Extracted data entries
***

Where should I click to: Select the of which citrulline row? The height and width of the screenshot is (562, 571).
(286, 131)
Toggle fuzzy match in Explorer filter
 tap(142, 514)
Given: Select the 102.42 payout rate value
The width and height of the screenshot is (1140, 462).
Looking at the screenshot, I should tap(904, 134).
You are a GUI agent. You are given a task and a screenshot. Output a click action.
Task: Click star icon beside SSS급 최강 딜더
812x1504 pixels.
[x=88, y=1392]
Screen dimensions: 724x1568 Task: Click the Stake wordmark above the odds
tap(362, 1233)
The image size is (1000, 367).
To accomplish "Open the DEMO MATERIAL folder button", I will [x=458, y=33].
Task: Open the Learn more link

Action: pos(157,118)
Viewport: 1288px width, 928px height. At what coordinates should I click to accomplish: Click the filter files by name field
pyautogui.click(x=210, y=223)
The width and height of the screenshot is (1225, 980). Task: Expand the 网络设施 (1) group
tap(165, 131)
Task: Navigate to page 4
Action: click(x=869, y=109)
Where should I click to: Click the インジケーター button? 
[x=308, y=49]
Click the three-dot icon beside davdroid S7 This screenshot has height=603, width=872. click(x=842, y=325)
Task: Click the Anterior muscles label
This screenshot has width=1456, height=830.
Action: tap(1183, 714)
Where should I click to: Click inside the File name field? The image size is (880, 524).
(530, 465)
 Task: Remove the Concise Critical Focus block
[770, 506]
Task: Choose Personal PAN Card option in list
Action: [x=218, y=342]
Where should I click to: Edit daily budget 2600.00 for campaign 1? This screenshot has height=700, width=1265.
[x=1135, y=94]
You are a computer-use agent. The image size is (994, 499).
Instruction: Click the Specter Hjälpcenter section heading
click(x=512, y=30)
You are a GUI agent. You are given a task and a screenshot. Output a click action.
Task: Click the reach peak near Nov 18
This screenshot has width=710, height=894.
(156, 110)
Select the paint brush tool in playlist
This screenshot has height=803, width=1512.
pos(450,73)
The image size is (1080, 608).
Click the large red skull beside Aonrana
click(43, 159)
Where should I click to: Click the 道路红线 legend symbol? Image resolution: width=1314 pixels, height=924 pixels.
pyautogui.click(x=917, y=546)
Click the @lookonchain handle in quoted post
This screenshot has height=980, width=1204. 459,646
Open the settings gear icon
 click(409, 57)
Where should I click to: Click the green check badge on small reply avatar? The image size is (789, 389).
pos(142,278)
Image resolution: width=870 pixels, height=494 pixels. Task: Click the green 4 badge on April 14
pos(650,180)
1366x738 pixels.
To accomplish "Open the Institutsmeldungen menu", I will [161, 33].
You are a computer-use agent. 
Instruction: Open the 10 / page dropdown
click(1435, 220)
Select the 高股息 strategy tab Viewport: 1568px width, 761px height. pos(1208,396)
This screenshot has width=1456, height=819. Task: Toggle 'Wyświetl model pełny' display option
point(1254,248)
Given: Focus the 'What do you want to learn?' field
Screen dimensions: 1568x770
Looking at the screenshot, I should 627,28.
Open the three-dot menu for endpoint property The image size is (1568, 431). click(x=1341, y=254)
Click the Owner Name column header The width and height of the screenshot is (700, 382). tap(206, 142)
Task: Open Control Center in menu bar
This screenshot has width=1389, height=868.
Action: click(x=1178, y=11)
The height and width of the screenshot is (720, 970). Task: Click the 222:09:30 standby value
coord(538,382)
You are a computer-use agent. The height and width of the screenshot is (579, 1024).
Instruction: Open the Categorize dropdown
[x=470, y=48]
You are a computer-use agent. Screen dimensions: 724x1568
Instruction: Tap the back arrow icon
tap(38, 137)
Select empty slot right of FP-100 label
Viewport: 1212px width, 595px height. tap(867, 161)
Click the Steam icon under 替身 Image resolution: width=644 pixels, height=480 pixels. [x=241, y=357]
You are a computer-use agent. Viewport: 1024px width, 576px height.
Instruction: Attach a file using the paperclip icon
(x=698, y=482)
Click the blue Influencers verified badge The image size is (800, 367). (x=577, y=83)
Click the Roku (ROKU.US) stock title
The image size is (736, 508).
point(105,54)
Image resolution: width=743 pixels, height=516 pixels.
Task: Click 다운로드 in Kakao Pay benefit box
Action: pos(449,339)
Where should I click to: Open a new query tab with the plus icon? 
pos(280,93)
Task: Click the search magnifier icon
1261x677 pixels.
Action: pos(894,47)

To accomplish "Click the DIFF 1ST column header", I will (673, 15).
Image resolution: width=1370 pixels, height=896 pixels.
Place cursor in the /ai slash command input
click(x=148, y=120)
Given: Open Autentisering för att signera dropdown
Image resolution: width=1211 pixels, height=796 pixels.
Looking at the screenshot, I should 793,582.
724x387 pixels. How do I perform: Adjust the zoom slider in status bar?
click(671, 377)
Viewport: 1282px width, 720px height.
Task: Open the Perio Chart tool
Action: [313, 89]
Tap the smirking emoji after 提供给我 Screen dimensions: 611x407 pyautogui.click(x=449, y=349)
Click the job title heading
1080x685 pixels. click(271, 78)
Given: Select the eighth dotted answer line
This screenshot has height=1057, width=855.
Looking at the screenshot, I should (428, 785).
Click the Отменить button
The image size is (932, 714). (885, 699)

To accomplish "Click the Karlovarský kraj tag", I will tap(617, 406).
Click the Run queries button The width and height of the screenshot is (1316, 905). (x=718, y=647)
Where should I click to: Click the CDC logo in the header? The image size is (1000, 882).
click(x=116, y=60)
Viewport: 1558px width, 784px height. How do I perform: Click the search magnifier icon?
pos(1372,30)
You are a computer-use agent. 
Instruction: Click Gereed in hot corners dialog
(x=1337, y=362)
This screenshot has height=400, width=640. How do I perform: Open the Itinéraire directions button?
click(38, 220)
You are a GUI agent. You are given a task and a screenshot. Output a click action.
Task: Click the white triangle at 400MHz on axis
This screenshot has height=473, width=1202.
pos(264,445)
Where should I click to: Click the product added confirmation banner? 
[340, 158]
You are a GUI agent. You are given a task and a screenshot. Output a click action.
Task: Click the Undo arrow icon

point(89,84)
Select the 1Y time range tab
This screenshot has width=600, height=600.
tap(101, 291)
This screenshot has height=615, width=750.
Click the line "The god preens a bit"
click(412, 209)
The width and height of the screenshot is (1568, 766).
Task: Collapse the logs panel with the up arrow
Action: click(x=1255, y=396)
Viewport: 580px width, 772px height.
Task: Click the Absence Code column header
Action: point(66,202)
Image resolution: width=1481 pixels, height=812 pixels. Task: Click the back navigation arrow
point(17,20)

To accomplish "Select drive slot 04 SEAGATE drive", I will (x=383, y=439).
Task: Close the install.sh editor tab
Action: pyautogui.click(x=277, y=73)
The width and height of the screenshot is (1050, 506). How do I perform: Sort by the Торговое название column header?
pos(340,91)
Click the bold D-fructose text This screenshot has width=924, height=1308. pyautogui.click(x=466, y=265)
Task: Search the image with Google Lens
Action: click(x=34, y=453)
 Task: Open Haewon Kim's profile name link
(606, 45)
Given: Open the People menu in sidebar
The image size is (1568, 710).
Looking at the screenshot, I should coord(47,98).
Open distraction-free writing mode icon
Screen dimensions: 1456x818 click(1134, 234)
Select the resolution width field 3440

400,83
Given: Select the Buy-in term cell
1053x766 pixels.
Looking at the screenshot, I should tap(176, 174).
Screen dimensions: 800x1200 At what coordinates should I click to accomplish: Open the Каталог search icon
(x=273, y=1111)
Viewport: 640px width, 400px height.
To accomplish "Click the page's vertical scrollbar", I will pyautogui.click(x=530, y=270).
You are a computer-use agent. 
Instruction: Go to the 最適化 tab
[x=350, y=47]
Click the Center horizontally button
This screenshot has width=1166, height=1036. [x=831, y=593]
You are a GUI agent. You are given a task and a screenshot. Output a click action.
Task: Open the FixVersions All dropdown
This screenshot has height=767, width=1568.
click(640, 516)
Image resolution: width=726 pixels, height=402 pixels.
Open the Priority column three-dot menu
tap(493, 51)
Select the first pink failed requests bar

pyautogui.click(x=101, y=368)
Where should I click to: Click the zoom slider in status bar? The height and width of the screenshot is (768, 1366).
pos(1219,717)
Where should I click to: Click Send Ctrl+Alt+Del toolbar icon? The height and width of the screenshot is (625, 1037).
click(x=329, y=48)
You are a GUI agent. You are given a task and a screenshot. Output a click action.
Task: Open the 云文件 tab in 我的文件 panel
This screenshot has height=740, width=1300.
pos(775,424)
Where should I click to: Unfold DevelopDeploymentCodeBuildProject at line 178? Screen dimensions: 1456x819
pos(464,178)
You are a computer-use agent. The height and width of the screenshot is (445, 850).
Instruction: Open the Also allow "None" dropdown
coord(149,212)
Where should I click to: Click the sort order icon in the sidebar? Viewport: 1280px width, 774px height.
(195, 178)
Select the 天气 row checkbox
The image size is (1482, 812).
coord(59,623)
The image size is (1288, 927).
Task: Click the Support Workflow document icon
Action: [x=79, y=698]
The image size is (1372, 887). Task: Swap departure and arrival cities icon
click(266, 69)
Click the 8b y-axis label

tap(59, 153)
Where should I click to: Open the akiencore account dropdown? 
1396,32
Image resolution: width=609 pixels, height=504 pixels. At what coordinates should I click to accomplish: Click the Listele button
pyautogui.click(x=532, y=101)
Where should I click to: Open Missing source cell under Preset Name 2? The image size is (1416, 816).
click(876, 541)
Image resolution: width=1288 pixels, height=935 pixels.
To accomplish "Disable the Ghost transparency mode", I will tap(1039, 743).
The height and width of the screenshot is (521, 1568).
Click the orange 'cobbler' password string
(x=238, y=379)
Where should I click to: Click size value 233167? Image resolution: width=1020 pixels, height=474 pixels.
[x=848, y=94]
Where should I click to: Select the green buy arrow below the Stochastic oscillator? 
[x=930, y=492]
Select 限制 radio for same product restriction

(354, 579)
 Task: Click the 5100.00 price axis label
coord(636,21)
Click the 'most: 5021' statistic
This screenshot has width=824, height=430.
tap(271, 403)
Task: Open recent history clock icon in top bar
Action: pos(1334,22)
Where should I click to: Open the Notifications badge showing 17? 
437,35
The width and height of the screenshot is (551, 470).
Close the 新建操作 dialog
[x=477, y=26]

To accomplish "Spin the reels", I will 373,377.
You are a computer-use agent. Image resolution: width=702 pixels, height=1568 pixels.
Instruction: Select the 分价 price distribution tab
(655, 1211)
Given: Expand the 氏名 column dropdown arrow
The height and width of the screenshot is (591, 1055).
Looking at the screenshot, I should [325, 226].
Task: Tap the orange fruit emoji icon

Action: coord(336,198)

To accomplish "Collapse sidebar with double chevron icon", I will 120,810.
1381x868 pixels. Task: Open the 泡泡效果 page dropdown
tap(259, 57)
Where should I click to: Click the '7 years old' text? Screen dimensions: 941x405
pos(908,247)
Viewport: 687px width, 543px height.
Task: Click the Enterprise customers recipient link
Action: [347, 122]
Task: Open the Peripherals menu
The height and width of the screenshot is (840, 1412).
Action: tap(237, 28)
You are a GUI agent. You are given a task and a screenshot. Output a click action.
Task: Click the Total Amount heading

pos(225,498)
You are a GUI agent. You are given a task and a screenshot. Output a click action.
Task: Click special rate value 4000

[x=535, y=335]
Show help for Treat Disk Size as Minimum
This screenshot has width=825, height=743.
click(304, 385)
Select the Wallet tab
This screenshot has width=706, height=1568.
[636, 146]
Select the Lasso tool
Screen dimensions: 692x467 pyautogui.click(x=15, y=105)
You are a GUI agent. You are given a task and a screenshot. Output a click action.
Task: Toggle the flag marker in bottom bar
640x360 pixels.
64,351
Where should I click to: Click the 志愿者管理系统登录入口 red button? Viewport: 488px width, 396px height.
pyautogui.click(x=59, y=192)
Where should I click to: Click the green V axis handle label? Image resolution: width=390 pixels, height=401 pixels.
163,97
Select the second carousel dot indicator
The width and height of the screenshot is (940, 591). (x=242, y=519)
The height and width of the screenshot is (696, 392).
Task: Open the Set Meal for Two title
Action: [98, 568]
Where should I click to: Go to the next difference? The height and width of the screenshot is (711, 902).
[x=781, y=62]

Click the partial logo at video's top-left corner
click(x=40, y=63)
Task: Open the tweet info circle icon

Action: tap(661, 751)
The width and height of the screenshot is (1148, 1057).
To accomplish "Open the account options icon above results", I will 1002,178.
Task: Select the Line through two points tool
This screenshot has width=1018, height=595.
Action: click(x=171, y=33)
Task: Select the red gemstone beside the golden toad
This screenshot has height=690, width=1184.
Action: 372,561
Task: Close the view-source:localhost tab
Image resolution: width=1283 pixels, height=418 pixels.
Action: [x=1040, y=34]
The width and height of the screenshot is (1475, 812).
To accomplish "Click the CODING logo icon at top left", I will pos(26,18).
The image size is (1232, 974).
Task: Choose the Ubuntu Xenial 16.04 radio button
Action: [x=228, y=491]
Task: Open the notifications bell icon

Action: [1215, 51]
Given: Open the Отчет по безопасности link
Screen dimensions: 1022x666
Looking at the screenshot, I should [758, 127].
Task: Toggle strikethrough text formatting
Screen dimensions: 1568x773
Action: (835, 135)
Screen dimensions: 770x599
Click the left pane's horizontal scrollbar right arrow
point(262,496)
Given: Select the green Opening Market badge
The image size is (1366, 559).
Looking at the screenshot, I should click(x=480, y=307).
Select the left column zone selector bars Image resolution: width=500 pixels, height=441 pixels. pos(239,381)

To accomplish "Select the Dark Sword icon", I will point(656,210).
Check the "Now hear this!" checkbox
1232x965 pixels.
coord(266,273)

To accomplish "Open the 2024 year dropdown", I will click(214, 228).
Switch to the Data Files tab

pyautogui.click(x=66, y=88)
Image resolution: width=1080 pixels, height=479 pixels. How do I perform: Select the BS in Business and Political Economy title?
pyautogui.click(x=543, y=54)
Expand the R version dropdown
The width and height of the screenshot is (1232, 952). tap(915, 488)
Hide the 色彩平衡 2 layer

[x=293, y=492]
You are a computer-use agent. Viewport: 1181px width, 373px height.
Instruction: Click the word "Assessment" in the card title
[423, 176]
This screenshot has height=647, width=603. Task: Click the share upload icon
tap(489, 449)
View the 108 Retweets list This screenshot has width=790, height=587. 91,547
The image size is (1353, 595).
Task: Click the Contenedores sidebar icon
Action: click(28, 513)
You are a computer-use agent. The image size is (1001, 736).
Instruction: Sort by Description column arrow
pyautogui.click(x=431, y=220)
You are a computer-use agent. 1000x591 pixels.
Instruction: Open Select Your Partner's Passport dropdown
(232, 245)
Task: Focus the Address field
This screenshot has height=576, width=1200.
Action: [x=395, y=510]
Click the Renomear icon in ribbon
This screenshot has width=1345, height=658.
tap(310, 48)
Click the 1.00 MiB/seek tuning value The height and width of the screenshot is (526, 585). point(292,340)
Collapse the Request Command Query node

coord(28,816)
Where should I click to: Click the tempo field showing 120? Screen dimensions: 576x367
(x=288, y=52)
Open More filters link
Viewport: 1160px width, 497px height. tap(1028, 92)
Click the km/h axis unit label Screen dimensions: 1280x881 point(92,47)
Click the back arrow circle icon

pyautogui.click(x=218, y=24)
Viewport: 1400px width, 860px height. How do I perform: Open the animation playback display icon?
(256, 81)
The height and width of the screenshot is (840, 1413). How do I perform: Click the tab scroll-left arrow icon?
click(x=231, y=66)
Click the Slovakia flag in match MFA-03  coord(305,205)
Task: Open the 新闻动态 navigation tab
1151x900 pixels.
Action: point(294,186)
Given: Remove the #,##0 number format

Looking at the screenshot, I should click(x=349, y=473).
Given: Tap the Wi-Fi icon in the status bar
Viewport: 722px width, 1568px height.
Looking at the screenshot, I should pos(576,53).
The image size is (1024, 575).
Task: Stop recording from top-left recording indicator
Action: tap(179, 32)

***

**What you should do**:
Copy out the records above without any changes, from the line with "Screen dimensions: 800x1200" to the line with "click(640, 516)", including both of those lines.

**Output below**:
Screen dimensions: 800x1200 At what coordinates should I click to accomplish: Open the Каталог search icon
(x=273, y=1111)
Viewport: 640px width, 400px height.
To accomplish "Click the page's vertical scrollbar", I will pyautogui.click(x=530, y=270).
You are a computer-use agent. 
Instruction: Go to the 最適化 tab
[x=350, y=47]
Click the Center horizontally button
This screenshot has width=1166, height=1036. [x=831, y=593]
You are a GUI agent. You are given a task and a screenshot. Output a click action.
Task: Open the FixVersions All dropdown
This screenshot has height=767, width=1568.
click(640, 516)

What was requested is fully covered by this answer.